Новелла Александровна Иванова

Наверное, с этого дня и начинается мое признание в любви. Итак, 65 (а потом еще 70 или чуть больше) писем. И мои размышления о том, зачем же мне все это было нужно. Но тем не менее я увлеклась, и с кем-то завязалась переписка, по каким-то телефонам я позвонила, с кем-то встретилась – с неизбежными походами в кино, прогулками по городу и (не менее неизбежными) приглашениями на чаепитие. «С кем-то» – так сказала, но, пожалуй, это правда, потому что теперь не осталось уже в памяти ни лиц, ни голосов. И еще потому, что началась эта история в ноябре, а уже к февралю, непонятно и необъяснимо, из всего захлестнувшего меня потока самых разных отношений с самыми разными людьми остались только эти письма – с невероятными ошибками и зловещим обратным адресом «КС…».

Мы переписывались восемь месяцев, прежде чем впервые увидели друг друга.

...

Для меня «тот мир» был чужим и страшным. Так нам объясняли газеты и голубой экран. Нормальным людям было там не место. И бывший там, уже никогда не мог стать нормальным человеком. Все это я с детства усвоила твердо. Переступить через эти представления было трудно. Но в конце концов именно эти письма со «страшным» обратным адресом из колонии, даже не общего – строгого! – режима, стали в моей жизни единственным лучиком доброты, тепла и понимания.
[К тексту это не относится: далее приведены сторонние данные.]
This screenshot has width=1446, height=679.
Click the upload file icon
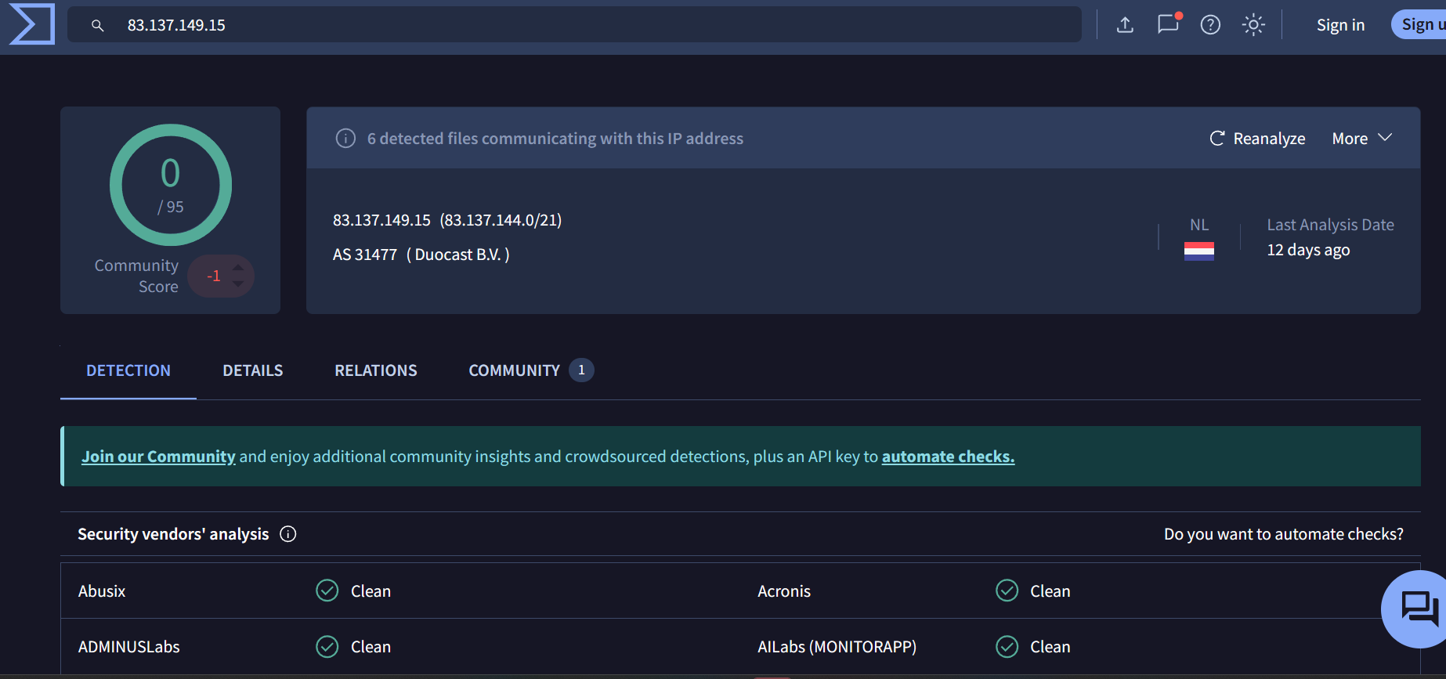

Говорю еще раз, я не знаю почему. Может быть, потому, что (я поняла это не так давно) в каждом человеке есть главное и не главное. Как ни парадоксально, но «не главным» в этой истории для меня оказалась именно вся основная часть его биографии – бурная и не слишком «святая» молодость, в которой все-таки не было места подлости, и годы, потерянные навсегда в местах, не столь отдаленных. А главным… главным было то, что я нашла в нем (и безуспешно искала все эти годы до него) ВРОЖДЕННУЮ, как говорится, БОГОМ ДАННУЮ ПОРЯДОЧНОСТЬ, ЧЕСТНОСТЬ И НЕКОТОРОЕ ДАЖЕ СТАРОМОДНОЕ РЫЦАРСТВО, А ЕЩЕ УМ И ДОБРОТУ… и… но всего не объяснишь. Впрочем, все это я поняла не сразу. Конечно, было и недоверие. И осторожничанье – три месяца его письма шли все в ту же «Службу семьи», на безымянный номер абонента, и еще полгода потом – на столь же неясный адрес: «до востребования». Сергей все понимал и не просил ничего иного. Может быть, именно это молчаливое понимание и привлекло меня поначалу.

Через пять месяцев переписки он впервые попросил о встрече, но еще три месяца я не решалась, а может, попросту кокетничала, мучая уже не только его, но и себя, и наконец мы увиделись. Это был уже 89-й год. Признаться честно, я была просто насмерть напугана: лязг железной двери, суровый военный с журналом, допрашивающий «кто вы ему такая?» (а кто я такая? И «невеста», и «знакомая» – все звучало одинаково двусмысленно). Страшные и непонятные «родственники осужденных», собравшиеся кто на свидание, кто для передачи и учившие меня «бежать к замполиту и просить»… Четыре часа ожидания. И наконец, его лицо через два слоя пыльного стекла и решетки в тусклом свете казенных ламп, неработающая телефонная трубка и табуретка, привинченная к полу.